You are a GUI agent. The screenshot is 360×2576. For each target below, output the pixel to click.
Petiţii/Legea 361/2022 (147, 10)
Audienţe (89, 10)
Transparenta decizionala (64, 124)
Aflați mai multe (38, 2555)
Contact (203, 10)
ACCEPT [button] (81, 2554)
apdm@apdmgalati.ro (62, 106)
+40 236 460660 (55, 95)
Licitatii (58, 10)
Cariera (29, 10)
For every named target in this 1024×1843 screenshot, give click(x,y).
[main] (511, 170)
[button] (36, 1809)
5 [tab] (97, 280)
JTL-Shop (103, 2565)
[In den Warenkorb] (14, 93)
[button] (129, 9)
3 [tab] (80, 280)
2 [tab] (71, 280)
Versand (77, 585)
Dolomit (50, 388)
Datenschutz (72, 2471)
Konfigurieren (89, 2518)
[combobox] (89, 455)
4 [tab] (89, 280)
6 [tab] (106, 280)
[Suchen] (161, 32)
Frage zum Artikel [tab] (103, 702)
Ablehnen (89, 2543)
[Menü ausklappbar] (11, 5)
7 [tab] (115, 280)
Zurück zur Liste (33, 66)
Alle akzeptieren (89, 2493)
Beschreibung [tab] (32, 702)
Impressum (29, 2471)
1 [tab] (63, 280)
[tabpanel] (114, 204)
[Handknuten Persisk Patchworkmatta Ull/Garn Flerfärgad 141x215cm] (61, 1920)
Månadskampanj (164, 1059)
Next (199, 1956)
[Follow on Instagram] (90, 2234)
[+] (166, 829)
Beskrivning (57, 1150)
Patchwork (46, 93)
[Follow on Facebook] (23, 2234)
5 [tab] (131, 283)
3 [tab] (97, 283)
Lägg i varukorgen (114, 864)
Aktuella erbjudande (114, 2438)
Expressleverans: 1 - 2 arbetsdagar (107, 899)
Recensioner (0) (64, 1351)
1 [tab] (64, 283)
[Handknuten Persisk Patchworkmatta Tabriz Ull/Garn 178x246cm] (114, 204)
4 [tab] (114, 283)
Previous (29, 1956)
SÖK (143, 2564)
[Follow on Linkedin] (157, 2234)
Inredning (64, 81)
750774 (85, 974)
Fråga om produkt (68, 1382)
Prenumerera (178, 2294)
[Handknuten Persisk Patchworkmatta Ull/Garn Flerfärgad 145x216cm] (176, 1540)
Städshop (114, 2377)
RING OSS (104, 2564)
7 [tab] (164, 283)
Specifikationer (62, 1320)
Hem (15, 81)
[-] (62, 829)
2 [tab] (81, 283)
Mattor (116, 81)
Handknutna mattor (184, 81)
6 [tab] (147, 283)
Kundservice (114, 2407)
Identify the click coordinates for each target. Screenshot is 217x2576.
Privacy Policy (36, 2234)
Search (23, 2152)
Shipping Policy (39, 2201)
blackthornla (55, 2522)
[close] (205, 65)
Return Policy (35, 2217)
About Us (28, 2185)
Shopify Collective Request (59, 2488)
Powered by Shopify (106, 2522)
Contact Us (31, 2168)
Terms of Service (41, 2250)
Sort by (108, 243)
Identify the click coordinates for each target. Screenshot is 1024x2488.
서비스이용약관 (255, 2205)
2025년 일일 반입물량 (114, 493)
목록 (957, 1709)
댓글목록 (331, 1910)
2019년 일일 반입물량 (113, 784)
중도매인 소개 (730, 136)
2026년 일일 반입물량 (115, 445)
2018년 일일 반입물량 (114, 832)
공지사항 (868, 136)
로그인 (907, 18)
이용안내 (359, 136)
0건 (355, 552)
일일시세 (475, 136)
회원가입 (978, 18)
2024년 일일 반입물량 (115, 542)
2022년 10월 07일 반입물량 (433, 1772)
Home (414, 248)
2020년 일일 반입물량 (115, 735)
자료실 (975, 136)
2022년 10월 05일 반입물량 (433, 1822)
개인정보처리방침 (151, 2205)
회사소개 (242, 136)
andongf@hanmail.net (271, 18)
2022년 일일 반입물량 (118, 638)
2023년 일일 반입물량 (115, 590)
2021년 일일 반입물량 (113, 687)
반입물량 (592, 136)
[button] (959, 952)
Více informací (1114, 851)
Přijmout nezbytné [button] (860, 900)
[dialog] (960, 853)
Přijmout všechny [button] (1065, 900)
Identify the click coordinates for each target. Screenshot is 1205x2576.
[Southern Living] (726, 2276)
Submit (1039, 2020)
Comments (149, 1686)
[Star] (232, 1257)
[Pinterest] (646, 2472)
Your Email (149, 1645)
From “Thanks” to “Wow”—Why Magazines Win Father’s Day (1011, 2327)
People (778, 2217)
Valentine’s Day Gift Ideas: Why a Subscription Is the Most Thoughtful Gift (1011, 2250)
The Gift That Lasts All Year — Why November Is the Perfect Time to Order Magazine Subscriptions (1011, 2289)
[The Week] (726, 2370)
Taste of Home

**Problem**
Your answer must be an exact transcription of every record above.

**Solution to the exercise**
You are a GUI agent. The screenshot is 360×2576. For each target below, output the pixel to click.
Petiţii/Legea 361/2022 (147, 10)
Audienţe (89, 10)
Transparenta decizionala (64, 124)
Aflați mai multe (38, 2555)
Contact (203, 10)
ACCEPT [button] (81, 2554)
apdm@apdmgalati.ro (62, 106)
+40 236 460660 (55, 95)
Licitatii (58, 10)
Cariera (29, 10)
For every named target in this 1024×1843 screenshot, give click(x,y).
[main] (511, 170)
[button] (36, 1809)
5 [tab] (97, 280)
JTL-Shop (103, 2565)
[In den Warenkorb] (14, 93)
[button] (129, 9)
3 [tab] (80, 280)
2 [tab] (71, 280)
Versand (77, 585)
Dolomit (50, 388)
Datenschutz (72, 2471)
Konfigurieren (89, 2518)
[combobox] (89, 455)
4 [tab] (89, 280)
6 [tab] (106, 280)
[Suchen] (161, 32)
Frage zum Artikel [tab] (103, 702)
Ablehnen (89, 2543)
[Menü ausklappbar] (11, 5)
7 [tab] (115, 280)
Zurück zur Liste (33, 66)
Alle akzeptieren (89, 2493)
Beschreibung [tab] (32, 702)
Impressum (29, 2471)
1 [tab] (63, 280)
[tabpanel] (114, 204)
[Handknuten Persisk Patchworkmatta Ull/Garn Flerfärgad 141x215cm] (61, 1920)
Månadskampanj (164, 1059)
Next (199, 1956)
[Follow on Instagram] (90, 2234)
[+] (166, 829)
Beskrivning (57, 1150)
Patchwork (46, 93)
[Follow on Facebook] (23, 2234)
5 [tab] (131, 283)
3 [tab] (97, 283)
Lägg i varukorgen (114, 864)
Aktuella erbjudande (114, 2438)
Expressleverans: 1 - 2 arbetsdagar (107, 899)
Recensioner (0) (64, 1351)
1 [tab] (64, 283)
[Handknuten Persisk Patchworkmatta Tabriz Ull/Garn 178x246cm] (114, 204)
4 [tab] (114, 283)
Previous (29, 1956)
SÖK (143, 2564)
[Follow on Linkedin] (157, 2234)
Inredning (64, 81)
750774 (85, 974)
Fråga om produkt (68, 1382)
Prenumerera (178, 2294)
[Handknuten Persisk Patchworkmatta Ull/Garn Flerfärgad 145x216cm] (176, 1540)
Städshop (114, 2377)
RING OSS (104, 2564)
7 [tab] (164, 283)
Specifikationer (62, 1320)
Hem (15, 81)
[-] (62, 829)
2 [tab] (81, 283)
Mattor (116, 81)
Handknutna mattor (184, 81)
6 [tab] (147, 283)
Kundservice (114, 2407)
Identify the click coordinates for each target. Screenshot is 217x2576.
Privacy Policy (36, 2234)
Search (23, 2152)
Shipping Policy (39, 2201)
blackthornla (55, 2522)
[close] (205, 65)
Return Policy (35, 2217)
About Us (28, 2185)
Shopify Collective Request (59, 2488)
Powered by Shopify (106, 2522)
Contact Us (31, 2168)
Terms of Service (41, 2250)
Sort by (108, 243)
Identify the click coordinates for each target. Screenshot is 1024x2488.
서비스이용약관 (255, 2205)
2025년 일일 반입물량 (114, 493)
목록 (957, 1709)
댓글목록 (331, 1910)
2019년 일일 반입물량 (113, 784)
중도매인 소개 (730, 136)
2026년 일일 반입물량 (115, 445)
2018년 일일 반입물량 (114, 832)
공지사항 (868, 136)
로그인 (907, 18)
이용안내 (359, 136)
0건 (355, 552)
일일시세 (475, 136)
회원가입 (978, 18)
2024년 일일 반입물량 (115, 542)
2022년 10월 07일 반입물량 (433, 1772)
Home (414, 248)
2020년 일일 반입물량 (115, 735)
자료실 (975, 136)
2022년 10월 05일 반입물량 (433, 1822)
개인정보처리방침 (151, 2205)
회사소개 (242, 136)
andongf@hanmail.net (271, 18)
2022년 일일 반입물량 (118, 638)
2023년 일일 반입물량 (115, 590)
2021년 일일 반입물량 (113, 687)
반입물량 (592, 136)
[button] (959, 952)
Více informací (1114, 851)
Přijmout nezbytné [button] (860, 900)
[dialog] (960, 853)
Přijmout všechny [button] (1065, 900)
Identify the click coordinates for each target. Screenshot is 1205x2576.
[Southern Living] (726, 2276)
Submit (1039, 2020)
Comments (149, 1686)
[Star] (232, 1257)
[Pinterest] (646, 2472)
Your Email (149, 1645)
From “Thanks” to “Wow”—Why Magazines Win Father’s Day (1011, 2327)
People (778, 2217)
Valentine’s Day Gift Ideas: Why a Subscription Is the Most Thoughtful Gift (1011, 2250)
The Gift That Lasts All Year — Why November Is the Perfect Time to Order Magazine Subscriptions (1011, 2289)
[The Week] (726, 2370)
Taste of Home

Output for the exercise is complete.